Conwy health precinct is a partnership project between Conwy County Borough Council (CCBC) and Betsi Cadwaladr University Health Board (BCUHB) worked closely together to improve the management of chronic health conditions.
The treatment of chronic health conditions has typically focussed on medical interventions which try to reduce the impact of people’s pain or discomfort. There are a number of theories and studies which extoll the positive effects of physical activity on a whole range of chronic diseases, mental health as well as physical health. The Health Precinct wanted to test these theories by integrating physical activity into the health service and de-medicalising the treatment of chronic health conditions by the health service working closely with the local authority leisure services.

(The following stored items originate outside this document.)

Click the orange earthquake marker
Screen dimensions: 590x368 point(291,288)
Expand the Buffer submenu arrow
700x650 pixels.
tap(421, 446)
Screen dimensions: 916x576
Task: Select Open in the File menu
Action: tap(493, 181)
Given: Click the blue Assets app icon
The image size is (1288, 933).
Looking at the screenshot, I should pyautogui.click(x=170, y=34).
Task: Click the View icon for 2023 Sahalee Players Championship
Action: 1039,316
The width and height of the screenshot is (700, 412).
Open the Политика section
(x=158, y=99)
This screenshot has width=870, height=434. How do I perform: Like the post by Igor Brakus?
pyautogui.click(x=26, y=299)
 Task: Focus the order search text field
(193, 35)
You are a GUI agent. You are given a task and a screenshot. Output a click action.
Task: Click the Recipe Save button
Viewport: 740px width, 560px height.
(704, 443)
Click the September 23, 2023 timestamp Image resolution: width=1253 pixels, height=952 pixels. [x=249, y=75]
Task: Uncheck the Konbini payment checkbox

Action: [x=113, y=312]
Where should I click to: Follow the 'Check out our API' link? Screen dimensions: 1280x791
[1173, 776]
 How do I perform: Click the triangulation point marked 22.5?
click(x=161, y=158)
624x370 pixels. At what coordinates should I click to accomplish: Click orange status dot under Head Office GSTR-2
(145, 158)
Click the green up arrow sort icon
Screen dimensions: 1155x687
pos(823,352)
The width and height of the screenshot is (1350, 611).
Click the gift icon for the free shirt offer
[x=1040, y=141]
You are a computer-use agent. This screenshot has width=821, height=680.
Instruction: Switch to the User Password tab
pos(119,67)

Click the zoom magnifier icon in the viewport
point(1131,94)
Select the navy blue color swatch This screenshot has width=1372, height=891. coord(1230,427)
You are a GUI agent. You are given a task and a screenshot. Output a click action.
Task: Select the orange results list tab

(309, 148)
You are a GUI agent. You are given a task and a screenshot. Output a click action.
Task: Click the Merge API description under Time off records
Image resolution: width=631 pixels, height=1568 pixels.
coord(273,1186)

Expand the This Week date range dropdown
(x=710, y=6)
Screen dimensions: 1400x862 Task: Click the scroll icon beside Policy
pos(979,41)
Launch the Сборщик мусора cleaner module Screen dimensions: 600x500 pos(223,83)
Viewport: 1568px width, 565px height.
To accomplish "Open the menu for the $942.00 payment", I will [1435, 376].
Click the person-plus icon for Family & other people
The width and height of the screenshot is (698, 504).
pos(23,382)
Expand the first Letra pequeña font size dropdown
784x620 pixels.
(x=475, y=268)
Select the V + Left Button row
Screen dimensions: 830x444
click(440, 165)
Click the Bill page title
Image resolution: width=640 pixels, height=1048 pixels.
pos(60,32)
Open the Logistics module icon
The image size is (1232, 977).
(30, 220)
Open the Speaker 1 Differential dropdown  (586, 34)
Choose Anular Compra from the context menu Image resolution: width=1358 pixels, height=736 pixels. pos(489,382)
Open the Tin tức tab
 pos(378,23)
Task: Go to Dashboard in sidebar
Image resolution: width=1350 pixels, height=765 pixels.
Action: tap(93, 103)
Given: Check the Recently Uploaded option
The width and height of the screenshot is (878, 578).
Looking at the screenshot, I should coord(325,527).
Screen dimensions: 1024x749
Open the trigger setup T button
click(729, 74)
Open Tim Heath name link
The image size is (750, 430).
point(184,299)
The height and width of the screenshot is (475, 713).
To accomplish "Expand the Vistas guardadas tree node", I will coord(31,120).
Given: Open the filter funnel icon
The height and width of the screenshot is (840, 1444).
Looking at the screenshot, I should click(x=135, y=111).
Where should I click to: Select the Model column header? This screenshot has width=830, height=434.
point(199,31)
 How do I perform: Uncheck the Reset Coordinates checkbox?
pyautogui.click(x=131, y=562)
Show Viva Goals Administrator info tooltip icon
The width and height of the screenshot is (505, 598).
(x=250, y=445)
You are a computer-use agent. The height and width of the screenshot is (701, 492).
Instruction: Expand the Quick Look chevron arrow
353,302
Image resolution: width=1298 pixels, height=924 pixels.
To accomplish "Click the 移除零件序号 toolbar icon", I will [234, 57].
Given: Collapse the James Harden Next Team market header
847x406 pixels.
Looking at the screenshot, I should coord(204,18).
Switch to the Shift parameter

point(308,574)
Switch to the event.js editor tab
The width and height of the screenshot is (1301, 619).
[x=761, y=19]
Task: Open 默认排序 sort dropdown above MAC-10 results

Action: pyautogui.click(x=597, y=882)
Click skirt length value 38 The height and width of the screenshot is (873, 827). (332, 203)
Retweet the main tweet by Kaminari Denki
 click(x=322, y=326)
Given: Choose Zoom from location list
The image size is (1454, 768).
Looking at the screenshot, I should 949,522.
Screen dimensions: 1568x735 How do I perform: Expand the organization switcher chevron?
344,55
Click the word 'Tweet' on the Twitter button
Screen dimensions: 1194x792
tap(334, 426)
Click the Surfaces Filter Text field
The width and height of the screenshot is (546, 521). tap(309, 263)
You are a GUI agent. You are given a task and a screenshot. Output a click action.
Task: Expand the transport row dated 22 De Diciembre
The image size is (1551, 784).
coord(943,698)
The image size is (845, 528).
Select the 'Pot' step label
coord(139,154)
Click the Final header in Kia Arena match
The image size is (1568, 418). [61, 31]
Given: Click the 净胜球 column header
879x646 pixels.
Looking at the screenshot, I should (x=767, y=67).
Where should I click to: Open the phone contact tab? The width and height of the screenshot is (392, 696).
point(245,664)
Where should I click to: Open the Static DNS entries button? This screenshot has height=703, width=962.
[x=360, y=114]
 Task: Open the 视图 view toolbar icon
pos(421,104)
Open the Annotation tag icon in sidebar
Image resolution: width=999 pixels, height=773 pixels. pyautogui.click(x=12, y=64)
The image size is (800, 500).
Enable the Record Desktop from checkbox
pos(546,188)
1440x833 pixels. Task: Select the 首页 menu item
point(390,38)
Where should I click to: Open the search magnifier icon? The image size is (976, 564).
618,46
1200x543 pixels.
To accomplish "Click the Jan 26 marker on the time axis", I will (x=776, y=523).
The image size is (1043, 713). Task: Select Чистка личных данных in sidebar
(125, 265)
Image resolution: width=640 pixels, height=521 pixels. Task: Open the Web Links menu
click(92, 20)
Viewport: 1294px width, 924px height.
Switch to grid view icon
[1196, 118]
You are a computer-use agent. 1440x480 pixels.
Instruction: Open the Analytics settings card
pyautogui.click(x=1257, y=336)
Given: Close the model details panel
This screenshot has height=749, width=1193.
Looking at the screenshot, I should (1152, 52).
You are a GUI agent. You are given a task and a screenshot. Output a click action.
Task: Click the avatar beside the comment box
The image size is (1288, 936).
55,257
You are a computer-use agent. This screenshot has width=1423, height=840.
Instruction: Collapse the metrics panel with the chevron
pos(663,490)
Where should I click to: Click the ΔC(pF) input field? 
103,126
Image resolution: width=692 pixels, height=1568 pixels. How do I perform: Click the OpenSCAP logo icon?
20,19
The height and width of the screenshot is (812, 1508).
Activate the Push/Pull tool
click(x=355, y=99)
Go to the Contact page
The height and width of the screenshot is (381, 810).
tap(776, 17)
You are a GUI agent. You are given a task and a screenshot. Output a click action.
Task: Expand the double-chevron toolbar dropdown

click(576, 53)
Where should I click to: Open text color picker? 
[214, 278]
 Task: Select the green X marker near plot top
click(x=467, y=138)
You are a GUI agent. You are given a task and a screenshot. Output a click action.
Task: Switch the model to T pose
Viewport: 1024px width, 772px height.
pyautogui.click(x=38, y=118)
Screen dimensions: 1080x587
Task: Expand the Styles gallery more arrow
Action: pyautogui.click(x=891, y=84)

While exploring the possibilities for developing their leisure facilities, a member of staff attended a multidisciplinary meeting where he discovered that the intermediary care team were working out of a tiny space in the hospital and were desperate for more space. This triggered an idea to incorporate the team into a redesigned space within a leisure centre in Conwy. After developing the idea and close joint working between the leisure department and health services the intermediary team, including physiotherapists and occupational health workers moved into the leisure centre to work together.
As a result of this c- location and closer working practices, the teams now deliver physical activity pathways and programmes in the leisure centre environment in combination with health and leisure staff. This means that treatment is de-medicalised and there is a sustainable pathway for patients requiring treatment. As almost all of the recuperation services are delivered in different parts of the health precinct, patients become comfortable with the leisure centre environment and can move along a recuperation pathway from intense one-to-one expert medical support to classes or individual training plans within the leisure facilities. Leisure and health professionals are also able to share expertise and equipment allowing access to a wide variety of health facilities and enabling the support of higher risk patients with additional needs.
Co-locating services which are trying to achieve similar aims can improve outcomes for patients, save money and improve learning between the different organisations.
Providing a single site pathway approach can improve outcomes for patients who only need to visit one place for continuing treatment and rehabilitation.
Not all innovations are planned and some of the best innovations stem from chance meetings and determination to improve services.
Up-front costs can put off public bodies from projects with public benefit and savings. Programme such as Invest to Save and Innovate to Save can help kick start projects like these.
Bringing diverse sets of expertise together around shared goals can enrich ideas and bring about broader ranges of benefits – as well as allowing pooled funding.